Évidemment, toute personne qui reçoit un diagnostic de SEP a son propre passé, sa propre enfance et adolescence, ses propres peurs et inquiétudes préalables : personne n’est « vierge » de toute faiblesse psychologique. L’annonce du diagnostic peut alors exacerber des tendances hypocondriaques, provoquer une « bobologie » multiforme, et parfois favoriser la somatisation de troubles affectifs ou sentimentaux au niveau des séquelles laissées par une poussée précédente. Ces séquelles pourraient brutalement s’aggraver alors qu’il n’y a pas de réelle poussée sous-jacente. Il s’agira d’expliquer, de déconstruire des films imaginaires, d’ouvrir des portes de sortie, tout en respectant les mécanismes de défense psychologique de chaque patient(e).

Les troubles bipolaires (anciennement appelés psychose maniaco-dépressive) sont en moyenne 2 fois plus fréquents chez les personnes atteintes de SEP que dans la population générale. Chez les patients SEP, la fréquence est évaluée à 2,4 % dans une étude de 2009, de 5,8 % dans une étude de 2015, 6,5 % dans une étude de 2017 qui compare ce pourcentage à celui de 3,4 % dans la population générale. Le trouble bipolaire peut être présent avant le diagnostic de SEP. Il n’y a pas à l’heure actuelle d’explication à cette association relative entre SEP et troubles bipolaires. Il existe dans les deux cas des formes familiales avec des gènes de susceptibilité, mais ceux-ci ne sont pas les mêmes dans les deux maladies. Lorsque le trouble bipolaire préexistait à la SEP, le diagnostic de cette dernière est plus difficile à établir et est donc retardé, ce qui a comme conséquence un traitement lui aussi retardé. Dans les formes les plus graves avec agitation extrême, il peut y avoir des idées délirantes de type paranoïaque, affirmation d’être volé(e), trompé(e), enfermé(e), empoisonné(e)... Ces épisodes maniaques doivent faire l’objet d’un traitement spécifique par un(e) psychiatre. Le traitement sera chronique afin d’éviter l’alternance entre agitation maniaque et dépression mélancolique.

Il faut aussi ajouter que rarement, les traitements par cortisone à fortes doses pour des poussées sévères peuvent induire un état maniaque avec hyperagitation, la cortisone étant dans ce cas non seulement un anti-inflammatoire mais un dopant psychique artificiel.

Les perturbations de l’état mental telles que décrites ci-dessus interfèrent malheureusement avec la régularité et l’adhérence au traitement de la SEP. Elles doivent être traitées sans retard comme toute autre co-morbidité.

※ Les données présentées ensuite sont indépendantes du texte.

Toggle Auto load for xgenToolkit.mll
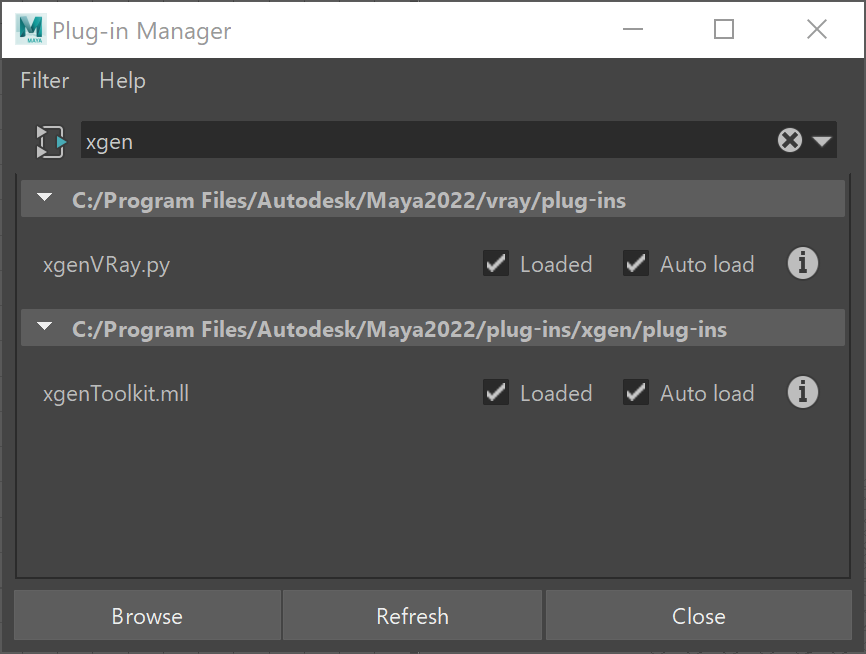Image resolution: width=866 pixels, height=654 pixels. [x=636, y=392]
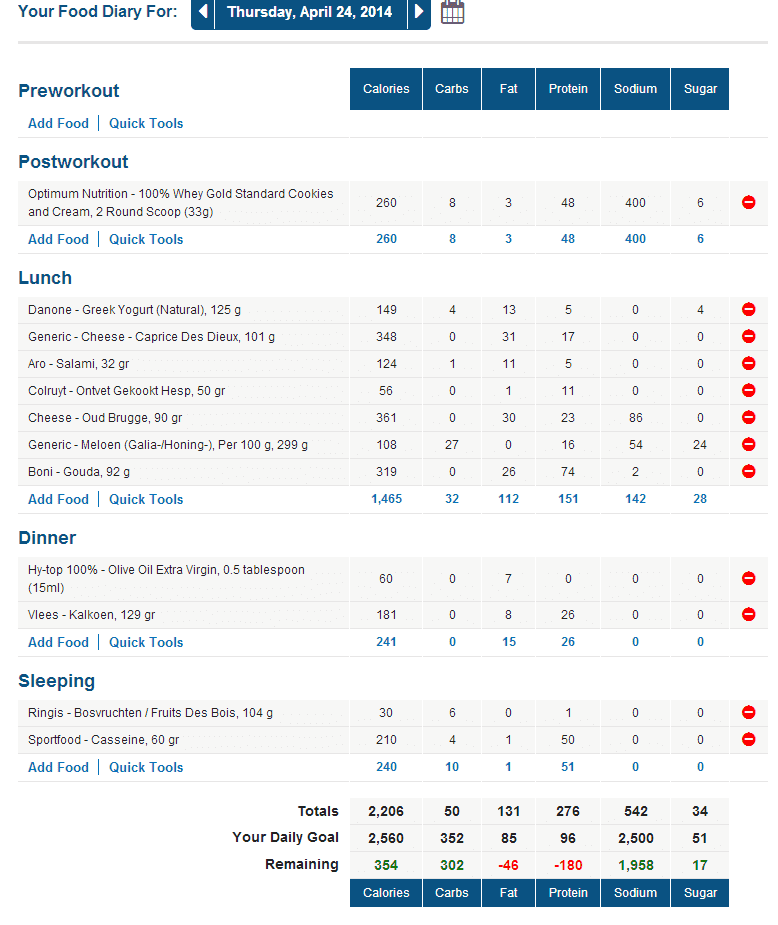Delete the Sportfood Casseine entry
Image resolution: width=778 pixels, height=925 pixels.
coord(748,740)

L’espérance de vie a été analysée dans une étude norvégienne sur une population suivie pendant 60 ans. L’espérance de vie médiane (soit 50% au-dessus et 50% en-dessous du chiffre retenu) était de 74,7 ans pour les personnes SEP et 81,8 ans dans la population générale, soit 7 ans de différence. Elle est moindre chez les personnes SEP avec forme primaire progressive (71,4 ans) que dans les formes avec poussées initiales (77,8 ans). Les principales causes de décès liés à la SEP sont les pneumonies sur fausses déglutitions et les infections urinaires avec atteintes rénales et septicémie.